A prayer is a request, an asking to a higher being for something desired. Whether or not it is a monologue would depend on your beliefs and how you live them but prayer is a conversation. The most often connotation of the word prayer is in the Christian setting. The number of times the word appears, in one form or another, in the Bible depends on the version one is reading. The word “prayer” occurs one hundred and fourteen times, although revised versions have reduced that number to sixty-three. The word “pray” can be found three hundred and thirteen times, the word “prayed” sixty-five times”, and the word “praying” twenty times. One might deduce from these numbers that we are admonished how to pray three hundred and thirteen times and then that told in what form with actual reference to doing it one hundred and fourteen times. Evidence of doing it comes in at sixty-five times with the act of doing it at only twenty times. I would imagine that in real life, we pray many more times than is indicated by Biblical text.
It is commonly accepted that there are four types of prayer – adoration; thanksgiving; confession; supplication. How one prays also depends upon your beliefs and how you live. Hindus ere credited with the first use of prayer beads but the Roman Catholic Church has used rosaries in prayer for centuries and religious icons were very prominent in Asian cultures and the Middle East. It is an often over-looked similarity that most belief systems involve prayer of some sort.
Prayer connects us to the higher being upon which our belief systems are based but it also connects us to each other. Prayer groups or prayer chains are very common and there are established religious orders and groups whose sole purpose is intercessory prayers given for others. Prayer not only makes us feel a part of a greater system, it enhances the system we have here on earth among mankind.
But what happens when our prayers seemingly go unanswered or don’t result in what we wanted? How strong is our faith then? Do we really believe the petitions of a few in the present can affect the future? Recently a mother asked for prayers for her suddenly ill pre-teenage daughter. The child was immediately hospitalized and placed under excellent care but succumbed to her illness and died. The mother was angry and felt the prayers were either not given or fell on the deaf ears of an uncaring deity.
What does science say about prayer? That would depend upon what moves the universe, what created it, and our place in it. After all, if everything happens by chance, then a conversation with an invisible being will not make much difference. It is simply more hot air containing carbon dioxide, putting forth more molecules into the environment to effect greater change. How we came to be really has little effect on the effectiveness of prayer since people tend to believe what they want. [Personally, I could not care more for my beliefs if it was suddenly proven that I was the result of an atomic explosion or the offspring of an ancient fish that found itself lacking water or in water too cold to sustain life so it learned to live on the land resulting from low water levels. I would also not care less.] I believe our plane in the universe to be that of a nurturing caretaker so, to me, prayer is a kindness and faith.
A butterfly begins its life in a cocoon. Seemingly it sees nothing of the world outside and so it knows only itself.
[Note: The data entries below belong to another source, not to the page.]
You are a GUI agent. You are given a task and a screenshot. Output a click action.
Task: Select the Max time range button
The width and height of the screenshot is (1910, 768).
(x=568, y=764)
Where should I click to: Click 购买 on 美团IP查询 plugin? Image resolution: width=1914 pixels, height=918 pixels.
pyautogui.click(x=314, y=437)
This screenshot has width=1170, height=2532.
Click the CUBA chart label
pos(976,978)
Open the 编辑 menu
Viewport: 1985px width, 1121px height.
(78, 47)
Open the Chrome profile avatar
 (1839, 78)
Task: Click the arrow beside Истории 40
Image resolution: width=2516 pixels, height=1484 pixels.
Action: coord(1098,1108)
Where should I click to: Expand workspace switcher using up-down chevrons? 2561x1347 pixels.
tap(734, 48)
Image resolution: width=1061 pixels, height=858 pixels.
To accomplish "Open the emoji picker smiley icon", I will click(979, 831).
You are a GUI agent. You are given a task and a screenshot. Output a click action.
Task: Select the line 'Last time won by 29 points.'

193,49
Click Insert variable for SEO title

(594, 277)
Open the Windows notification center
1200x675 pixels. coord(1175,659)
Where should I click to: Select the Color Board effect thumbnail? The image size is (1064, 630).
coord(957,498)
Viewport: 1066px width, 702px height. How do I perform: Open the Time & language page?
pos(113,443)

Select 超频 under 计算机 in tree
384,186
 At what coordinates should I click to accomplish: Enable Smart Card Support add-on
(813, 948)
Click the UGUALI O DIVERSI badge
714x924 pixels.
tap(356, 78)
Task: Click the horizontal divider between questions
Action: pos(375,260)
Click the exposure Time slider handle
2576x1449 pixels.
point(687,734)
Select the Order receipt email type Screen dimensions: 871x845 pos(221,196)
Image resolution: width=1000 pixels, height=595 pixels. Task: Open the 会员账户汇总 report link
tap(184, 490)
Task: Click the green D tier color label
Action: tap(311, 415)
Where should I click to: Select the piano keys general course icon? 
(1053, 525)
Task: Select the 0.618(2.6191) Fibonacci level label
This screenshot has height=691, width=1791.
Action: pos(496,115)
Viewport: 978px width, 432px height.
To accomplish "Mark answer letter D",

Chaos theory says that when the butterfly flaps its wings in Montana, it can affect a change in Spain, the wind currents caused by such fluttering being carried around the world and, gathering speed and joining others, becoming a part of a new reality for those in the Mediterranean country bordering an ocean that the butterfly in Montana can never imagine or will ever see. String theory links the forces of gravity and Einstein’s’ theory of relativity and relates the essence of the butterfly, how it came to be – DNA and all, and how it is effected by the rest of the world. [Understand that these explanations are very, very simplistic!]
The fact of the matter for me is that prayer breaks us out of our cocoon. What does the butterfly see when it first emerges? Is it happy or was it expecting something else? Prayer is like that for me. Sometimes my prayers seem to be answered but other times it would appear that they are not. I do realize though that maybe my prayers have been answered and I just don’t realize it yet. The mother wanted healing for her child and regrettably, the healing was an ultimate healing, a healing that ensured the child would never again feel pain.
Prayer to me takes the chaos of the world and helps me connect ot it. I realize that many people will not agree with my metaphor of the butterfly with chaos theory or string theory and that is okay with me. I welcome your comments but more importantly, I welcome the fact that you are thinking about it. Prayer makes us think and then engage in a dialogue. Dialogue? Wait – didn’t you begin by saying prayer was a monologue? Believing in prayer as a process makes it a dialogue. When we connect outside of our own mind, our own cocoon, then we engage our beliefs and live our faith. Prayer is an action and it will be answered when we live our faith.